## GIVEN EXERCISE:
Put the part of the listing that opens with the line containing "Viewport: 1456px width, 833px height." and runs through the end of the listing into a numbered list. Skip blank lines and leave out the pictures.
=======
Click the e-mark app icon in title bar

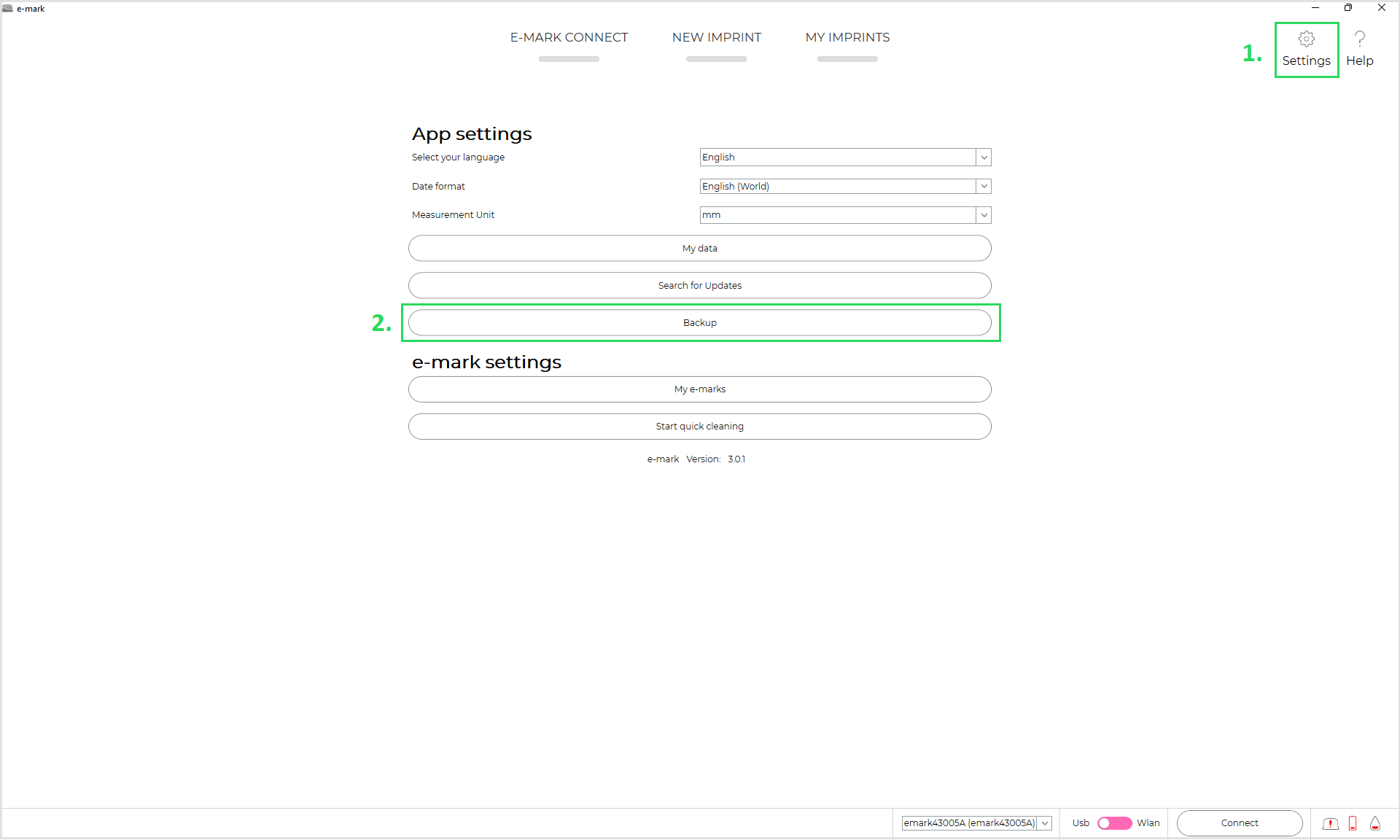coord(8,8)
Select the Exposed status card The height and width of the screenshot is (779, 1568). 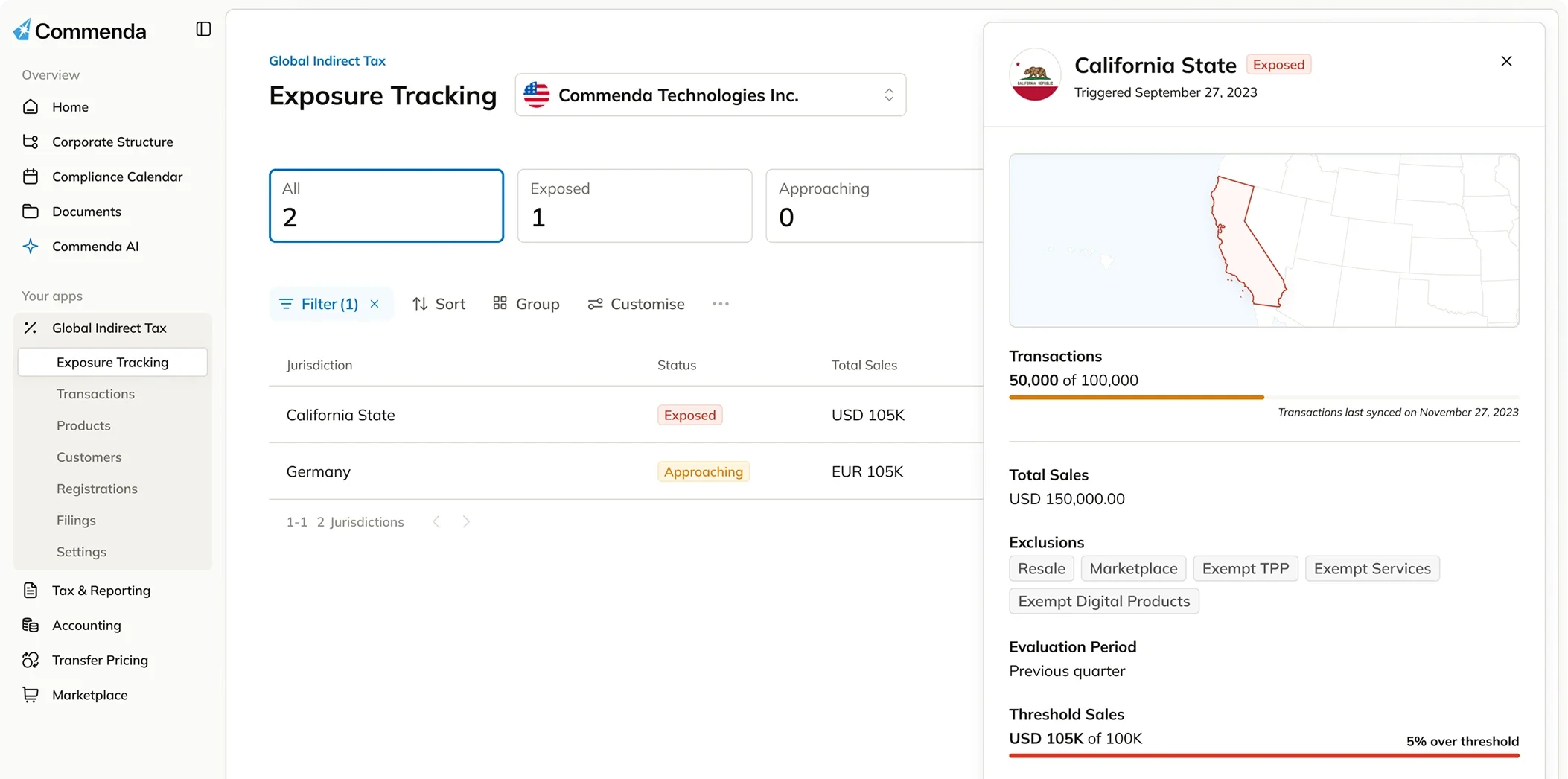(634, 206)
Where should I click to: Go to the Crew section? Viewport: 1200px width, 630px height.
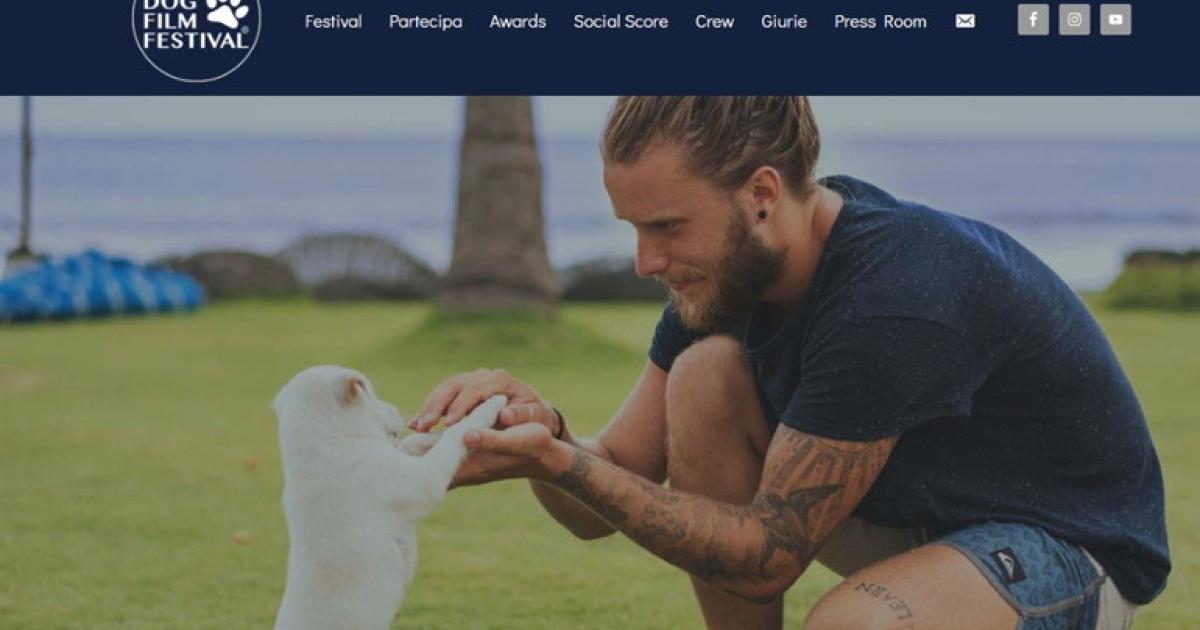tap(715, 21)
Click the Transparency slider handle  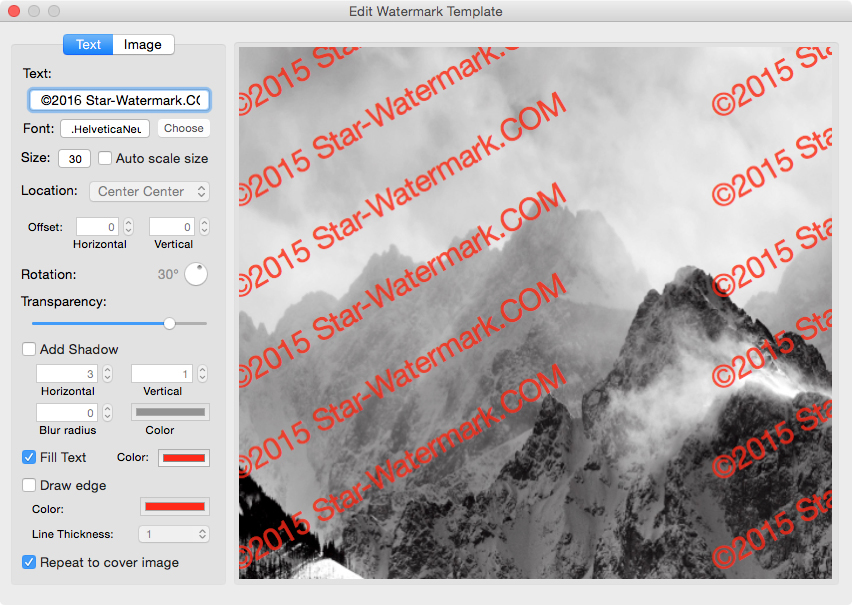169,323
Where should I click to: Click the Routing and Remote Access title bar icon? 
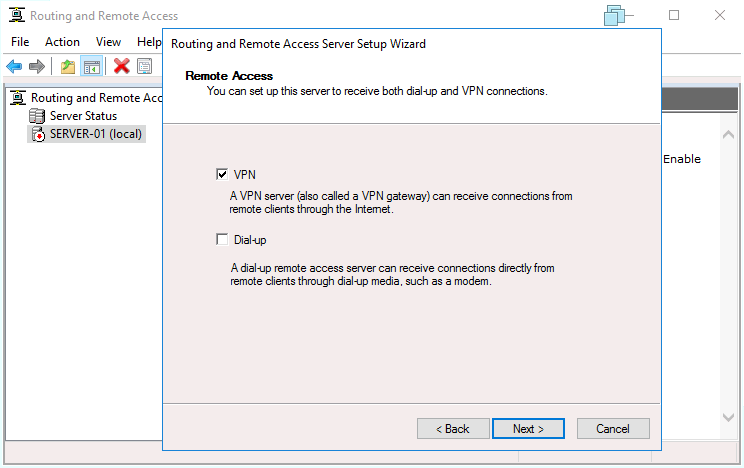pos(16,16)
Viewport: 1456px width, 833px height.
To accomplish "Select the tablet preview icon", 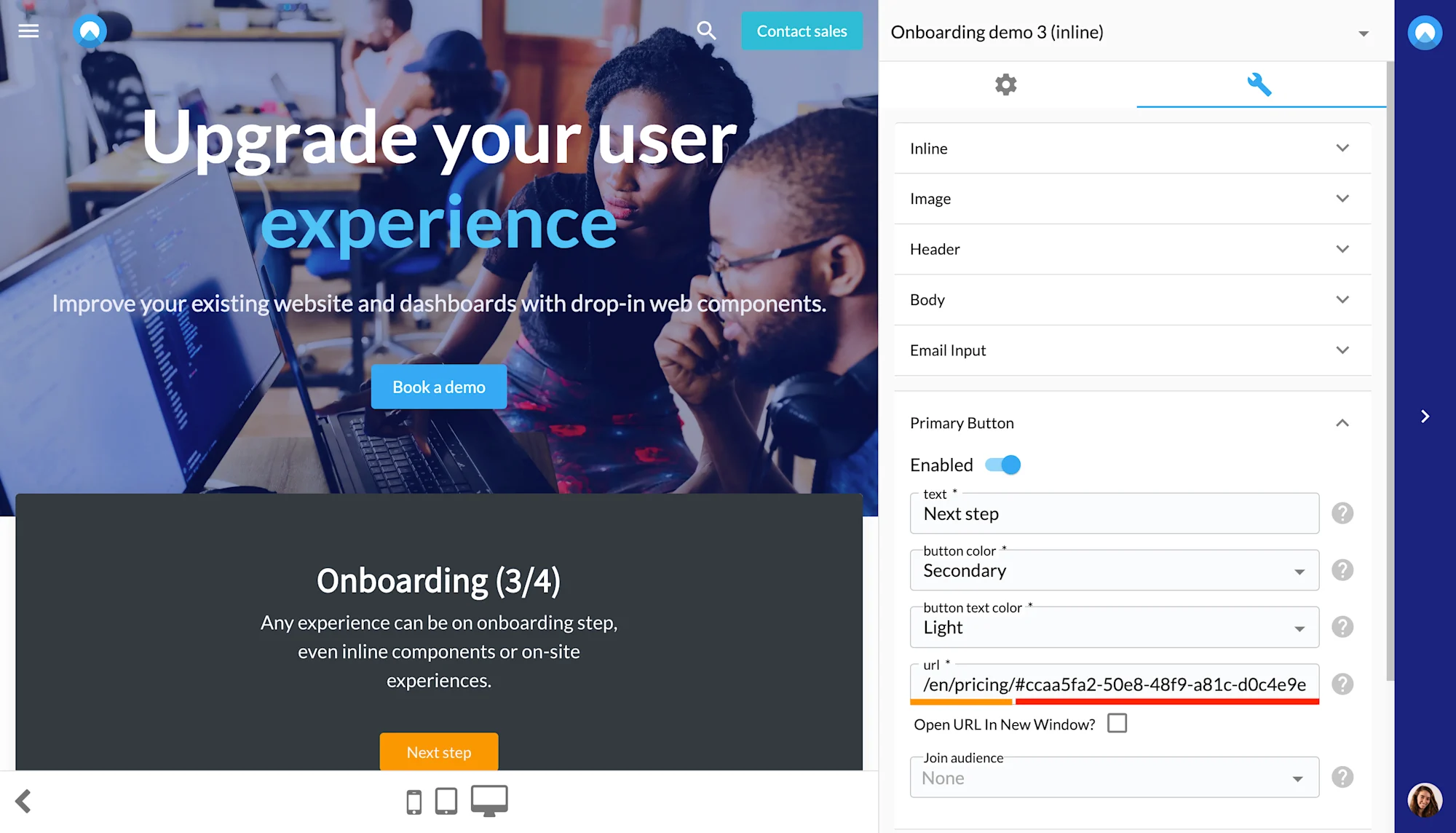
=======
## SOLUTION TO THE PROBLEM:
1. Viewport: 1456px width, 833px height.
2. To accomplish "Select the tablet preview icon", 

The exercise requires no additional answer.